İnsan Fıtratı / Doğası…
Hayatın insana sunduğu güzellikleri ve imkânları doğru anlamının yolu insanın sahip olduğu fıtratı bilmek ve ona göre uyumlu bir yaşama zeminine kavuşmaktır. Bu yüzden doğa ile doğal olan arasındaki mahiyet farkı kadar, kastedilen anlam ayrımını da dikkatle izlemekte yarar var. Doğa, fenomenal alanda olguya tekabül eder. Bir şeyin olma hali… Doğal olan ise, yaratılan şeyin yaratılış amacına uygun ve uyumlu kullanılışıdır.
Fıtrat;
Allah’ın yaratılış amacına matuf bir uyumluluk üzerinde olmaktır. Allah’ın yaratma sebebini hikmetle gerçekleştirme arayışıdır. İnsan bu arayıştan sorumlu varlık olma imtiyazı yüzünden imtihana tabi tutulandır. İşte bu imtihanı verme imkânı da insanın yaratılış amacına matuf bir eylemlilik hali üzere varlığını idame ederek sona ulaşmasıdır. Ölümü yaratılış amacına matuf bir arayışın sonucunda gerçekleşmişse nimete erdirilen ve kurtuluşa erenlerden olacaktır. İşte burada insan, fıtratını/doğasını bozan ve örten şeyleri tespit ederek onlardan uzak durmalıdır.

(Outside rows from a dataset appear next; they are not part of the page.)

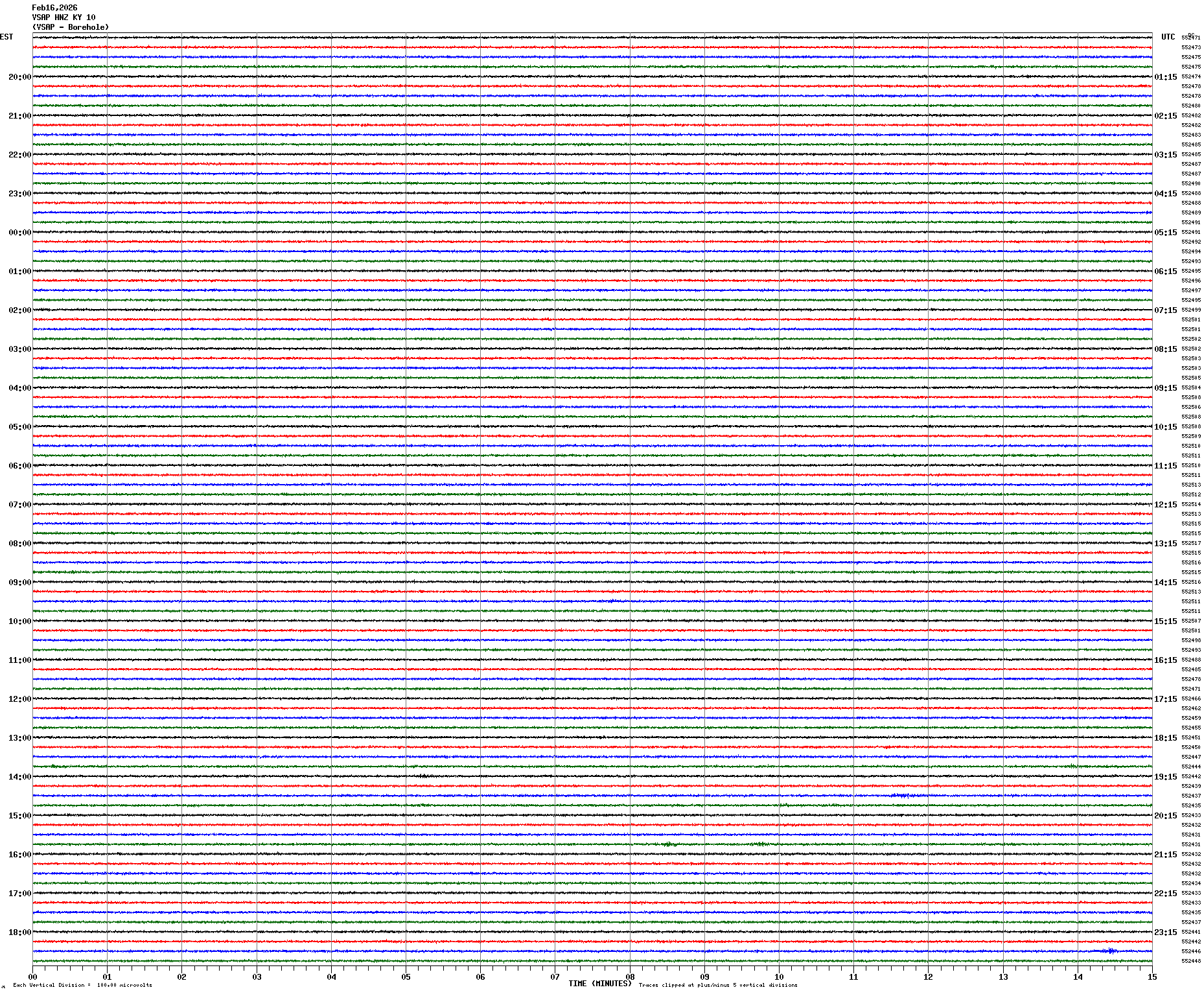Click the Each Vertical Division scale note
The width and height of the screenshot is (1204, 994).
tap(82, 986)
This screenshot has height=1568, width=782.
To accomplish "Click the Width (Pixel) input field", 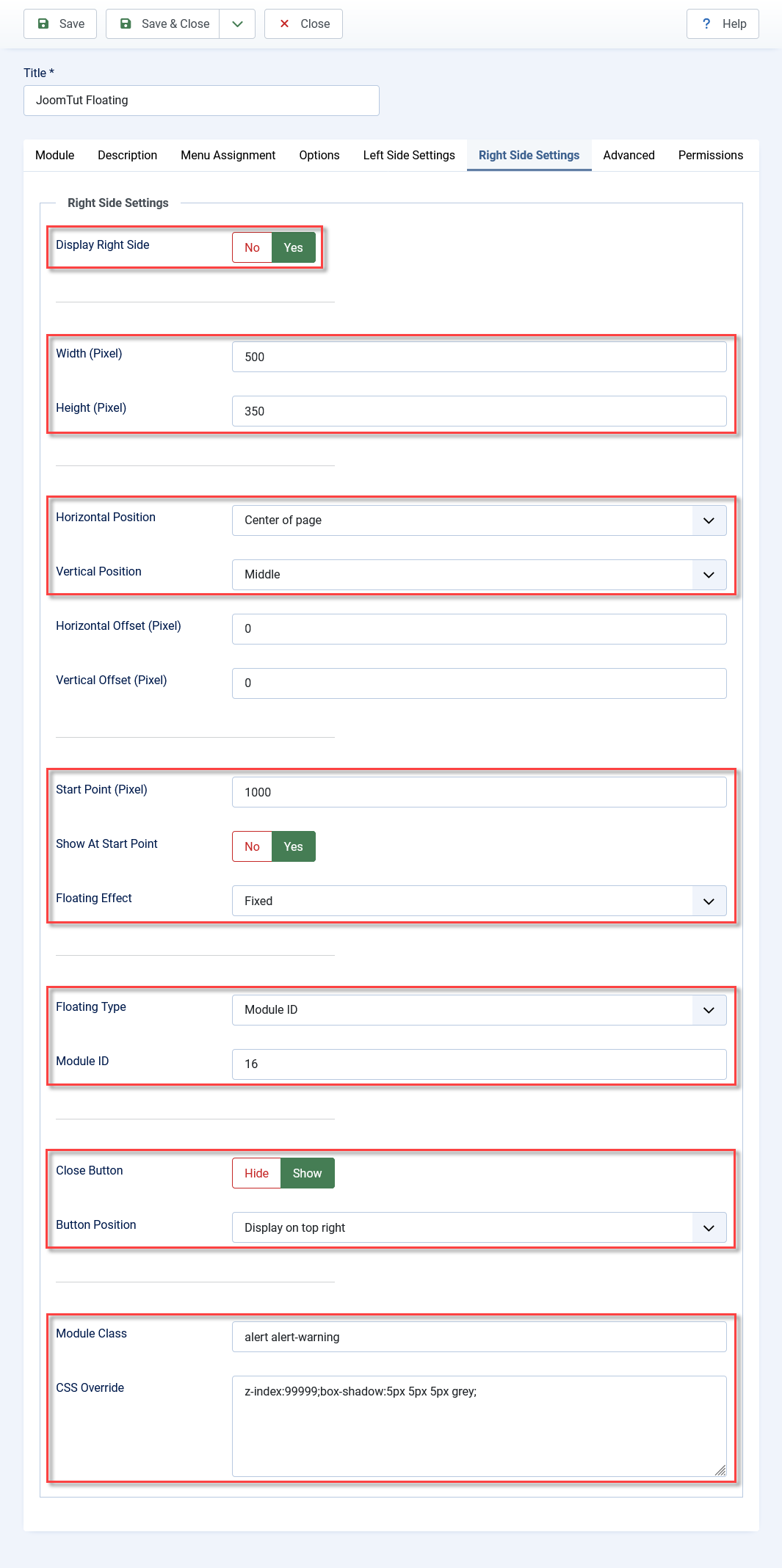I will pyautogui.click(x=479, y=357).
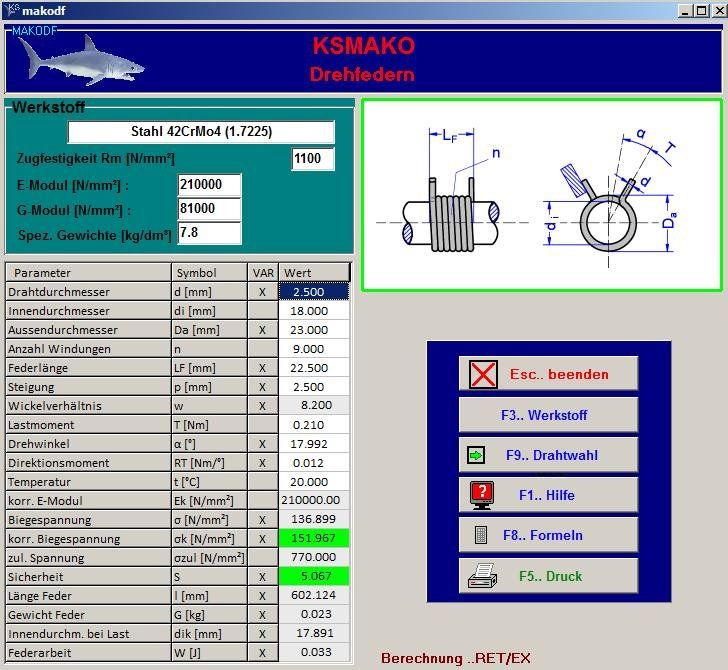Open the F3 Werkstoff material dialog
This screenshot has width=728, height=670.
click(x=547, y=415)
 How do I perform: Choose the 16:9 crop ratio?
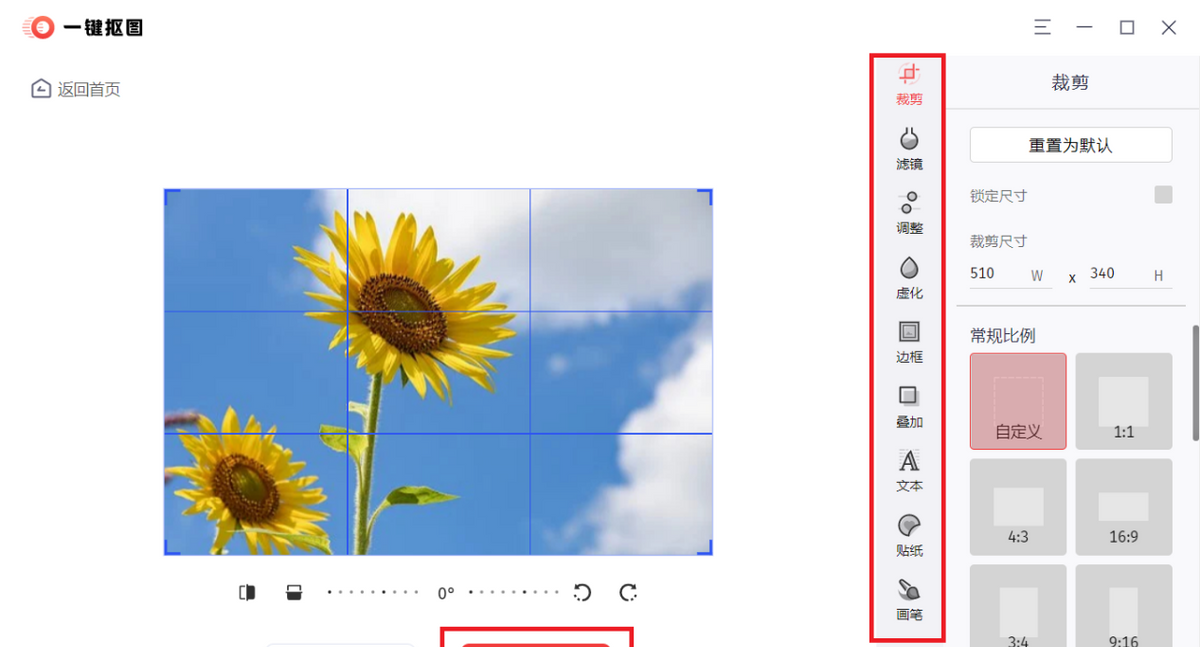(1123, 506)
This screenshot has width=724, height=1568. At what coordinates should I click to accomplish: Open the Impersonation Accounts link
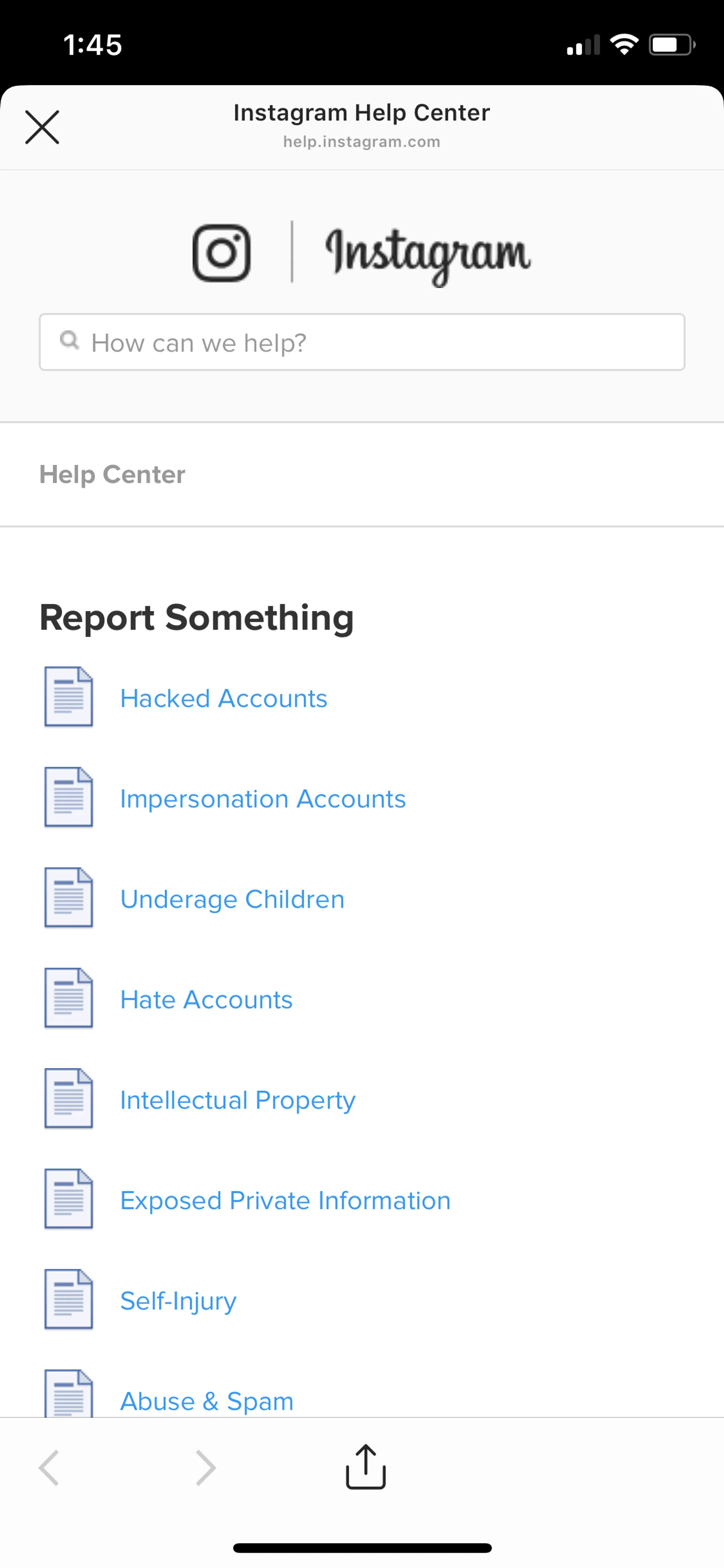pos(263,799)
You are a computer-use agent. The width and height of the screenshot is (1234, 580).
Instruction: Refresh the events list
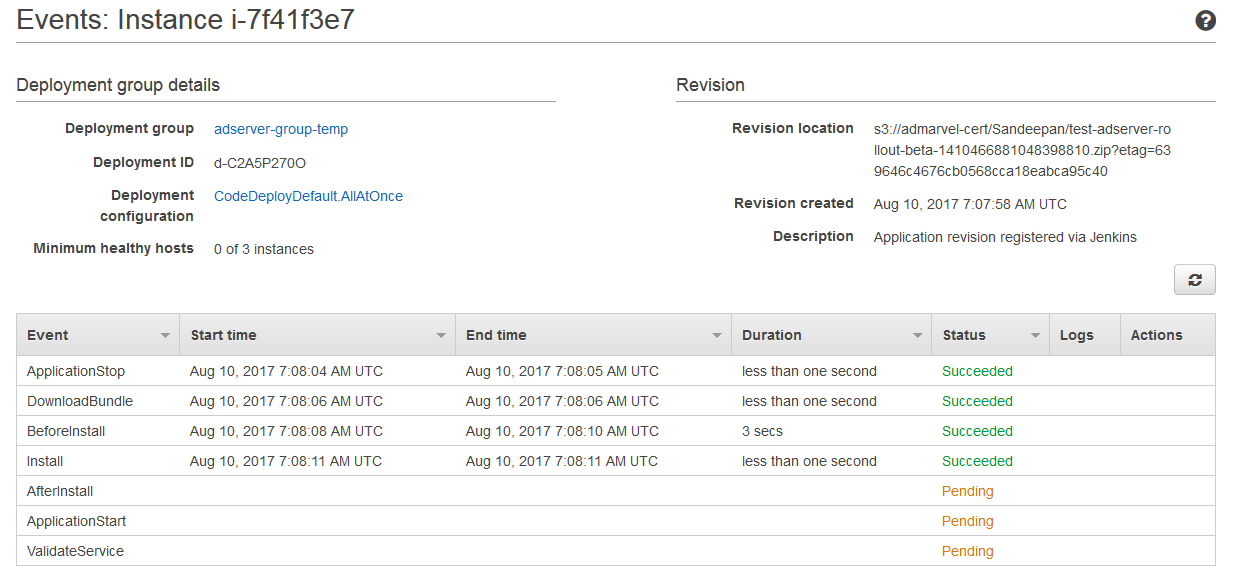pyautogui.click(x=1194, y=280)
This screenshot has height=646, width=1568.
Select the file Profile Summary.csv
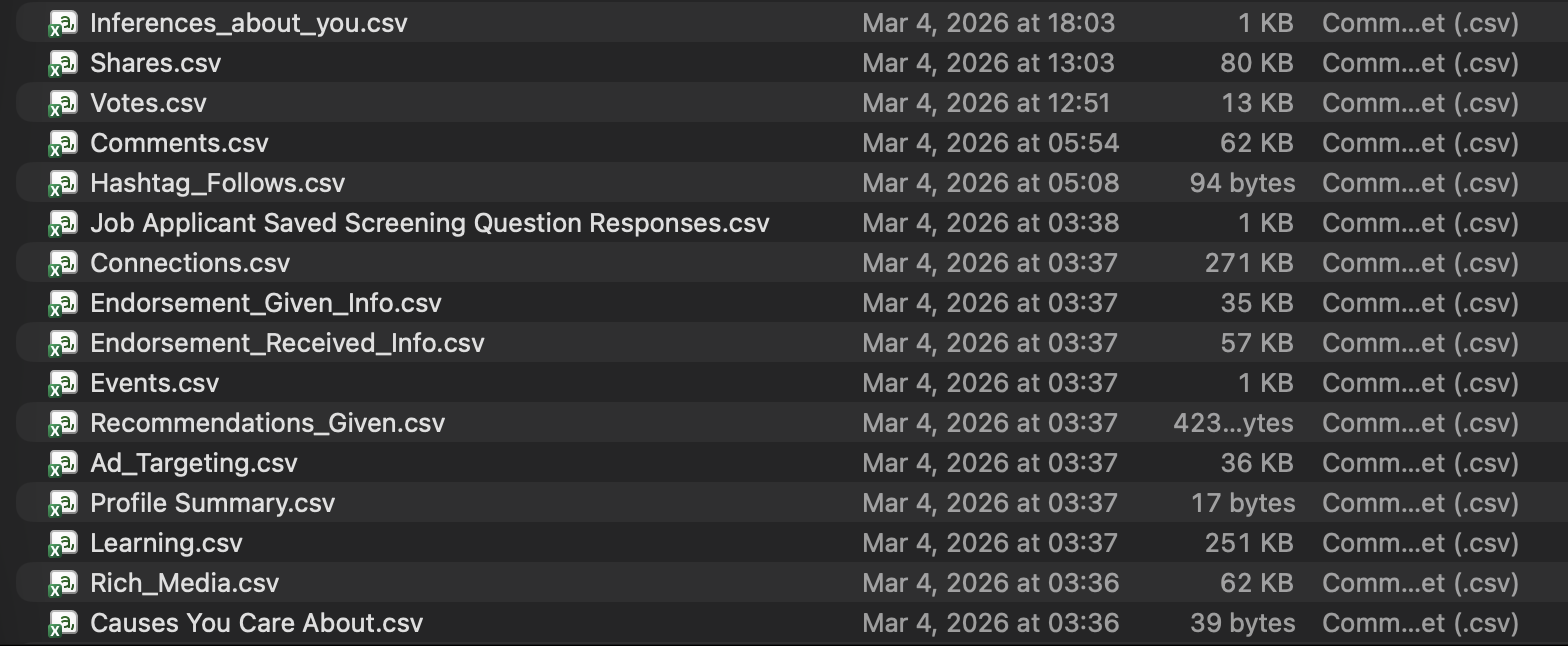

Fıtratı bozan ve üzerini örten sebepler:
Siyasi olarak:
tağutlaşma, onun doğal sonucu olan; totalitarizm ve despotizm…
Fıtratı bozan en temel unsur, dışarıdan kendisine yüklenilen amaca uygun olmayan bir hale sürüklenme ve sürekli bir baskı üzerinden kendisi olma halini kaybetmektir. Bu konuda ise iktidar/güç sahibi muktedirlerin, insanı, toplumu yozlaştıran unsurlara yönelmesi, baskı ile insanları, toplumları kendileri olmaktan çıkartılarak onlara yeni bir karakter kazandırma girişimleri, propaganda aracılığı ile eğitim aracılığı ile veya otoriter bir zemin üzerinden zorunlu kılınarak yöneltilen yaşam tarzı ile yapılması meseleyi değiştirmez!
Tağut, sistematik bir yozlaşma unsuru ve güç kullanımını içermektedir. Sadece rol model üzerinden bir yozlaşma değil, ulufeler dağıtılarak da benzer bir yozlaşmaya neden olabilir. Siyasal iktidarın belirleyici pozisyonu tartışılmazdır. İşte bu yüzden, iktidar, toplumsal fesadın kaynağı olacağı gibi felahı da olabilir. Ama tağuti sistem asla felaha yönelmez!
Kelami olarak;
küfür ve inkâr, bunların doğal sonucu olarak tuğyan ve tekebbür…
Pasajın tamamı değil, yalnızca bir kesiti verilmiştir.